Senior Day is approaching for
Ariana Paradis and her Dominican University of California tennis teammates, yet she sounds more mad than glad.
“Everything is finally clicking this semester,” says Paradis, a busy nursing major preparing for the final home match of her Dominican athletics career against Dixie State College on Thursday, April 11 at 8:30 a.m. “I'm kind of upset. I'm finally making progress and striving to reach my potential and getting better and better and now I'm done.”
Academically, Paradis is not done at Dominican. She will return to campus in the fall to begin nursing clinicals at Kaiser Permanente San Rafael Medical Center and The Tamalpais on a career path she hopes will lead her pediatrics or neonatal care.
However, Paradis' athletic eligibility is running out. A junior college transfer last year, Paradis has found her stroke with the Lady Penguins, winning her last three matches and four of her first five in March.
“Ariana has improved tremendously. It's been very rewarding to see a player such as Ariana raise her level of play,” says Head Coach Alex Poorta. “I always feel very confident in her when she is in close matches because she is always up for the challenge. The biggest difference between her level in the beginning of last year and now is her positive attitude on the court. No matter what the score or how she is playing that day, she will fight for the best result she can have.”
That was evident earlier this season on Feb. 10 in Turlock, Calif. The Lady Penguins were playing then-nationally ranked Cal State Stanislaus and Paradis was the last player on the court for Dominican. She had defeated Cal State Stanislaus' Aubree Brenda in the first set of their No. 5 singles match 6-0, yet the second set went to a tiebreaker. At that point, Paradis could have lost her composure and the match.
Instead, Paradis prevailed 7-5 in the tiebreaker, winning the match and clinching a stunning 6-3 team win by the Lady Penguins over the 20th-ranked Warriors.
“I felt like I learned to be a competitor that day and stay in matches and fight through it,” she says.
The victory was a confidence builder for Paradis and a confirmation of the faith her coach has in her.
“Ariana is very tough mentally. She steps up her level of play when it's close or is the deciding match,” Poorta says. “Ariana is always on the go. She coaches tennis, has worked in a restaurant, babysits. She has a stellar GPA and works hard in practice. She has a lot on her plate and seems to excel in all aspects. It's impressive!”
As a nursing major, Paradis has many challenges as a student-athlete. Her school days are longer than some of her rallies on the court. Paradis calls this time management balancing act difficult yet she manages to succeed. She made the Dean's List last spring and she's not one to waste time, though at the expense of good-natured kidding from her teammates, including fellow seniors
Gaby Verspieren and
Jessica Curlett who know her as Ariana. It's not uncommon for Paradis to study flash cards while riding to games or do homework while on airplane flights.
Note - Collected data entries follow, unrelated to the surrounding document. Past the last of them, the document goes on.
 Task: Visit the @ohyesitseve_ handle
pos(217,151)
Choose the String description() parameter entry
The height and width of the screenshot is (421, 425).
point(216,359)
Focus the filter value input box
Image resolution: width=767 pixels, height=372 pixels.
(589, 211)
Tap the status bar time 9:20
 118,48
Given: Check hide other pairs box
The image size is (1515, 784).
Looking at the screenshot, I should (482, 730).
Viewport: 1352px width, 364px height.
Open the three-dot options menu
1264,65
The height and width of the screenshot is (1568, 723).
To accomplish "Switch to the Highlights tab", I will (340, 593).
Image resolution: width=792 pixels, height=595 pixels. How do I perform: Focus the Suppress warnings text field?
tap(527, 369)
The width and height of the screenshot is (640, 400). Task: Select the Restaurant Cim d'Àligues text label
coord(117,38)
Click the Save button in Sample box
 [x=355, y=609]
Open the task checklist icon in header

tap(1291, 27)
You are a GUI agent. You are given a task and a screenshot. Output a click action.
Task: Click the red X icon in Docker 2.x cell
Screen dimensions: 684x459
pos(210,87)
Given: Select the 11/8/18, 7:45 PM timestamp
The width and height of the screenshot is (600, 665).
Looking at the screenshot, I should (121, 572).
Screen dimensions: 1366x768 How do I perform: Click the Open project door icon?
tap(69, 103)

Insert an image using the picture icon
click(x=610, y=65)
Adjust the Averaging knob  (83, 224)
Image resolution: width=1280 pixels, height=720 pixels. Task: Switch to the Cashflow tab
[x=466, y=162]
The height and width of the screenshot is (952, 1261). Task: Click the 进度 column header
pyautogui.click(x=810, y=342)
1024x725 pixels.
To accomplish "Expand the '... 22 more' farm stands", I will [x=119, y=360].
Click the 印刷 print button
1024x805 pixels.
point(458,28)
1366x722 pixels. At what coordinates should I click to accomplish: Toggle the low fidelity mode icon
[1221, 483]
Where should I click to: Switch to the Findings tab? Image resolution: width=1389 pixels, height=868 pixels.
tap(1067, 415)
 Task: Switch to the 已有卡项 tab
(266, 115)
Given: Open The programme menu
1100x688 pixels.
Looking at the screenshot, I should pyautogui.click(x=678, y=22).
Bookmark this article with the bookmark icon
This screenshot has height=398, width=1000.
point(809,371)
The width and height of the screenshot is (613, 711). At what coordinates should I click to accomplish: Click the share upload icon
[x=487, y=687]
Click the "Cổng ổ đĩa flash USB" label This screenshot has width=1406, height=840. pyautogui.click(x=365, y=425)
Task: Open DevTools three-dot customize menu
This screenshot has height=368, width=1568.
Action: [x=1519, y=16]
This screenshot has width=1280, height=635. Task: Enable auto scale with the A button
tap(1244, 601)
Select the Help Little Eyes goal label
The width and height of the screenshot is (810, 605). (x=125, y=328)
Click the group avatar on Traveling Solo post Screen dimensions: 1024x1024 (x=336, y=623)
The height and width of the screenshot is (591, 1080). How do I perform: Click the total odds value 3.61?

On April 14, when the Lady Penguins will travel to the Pacific West Conference Women's Tennis Championships in Honolulu, Paradis is resigned to the fact that she will be cramming for finals on the flight there. Otherwise, she will have her nose in a book more than in the sunshine during down time in Hawai'i.
Fortunately, Paradis will see the sun playing her matches and playing tennis brings her great joy. She didn't start playing seriously until she was 15, though her father, Jon, had been trying for years to get her onto the court. Instead her mother, Elena, led Paradis to ballet classes as a child. But the summer after her sophomore year at Folsom High School, Paradis decided to change her priorities and join her dad.
Now, just when she is blossoming in the sport, Paradis' college athletics career is coming to an end. Tennis has become a much-needed routine in her life.
“It's going to be really weird,” she says. “I've been playing tennis since my sophomore year and it's always been year round. I like being busy so I feel next semester will be like, 'What do I do?' It'll be my first time being a normal student.”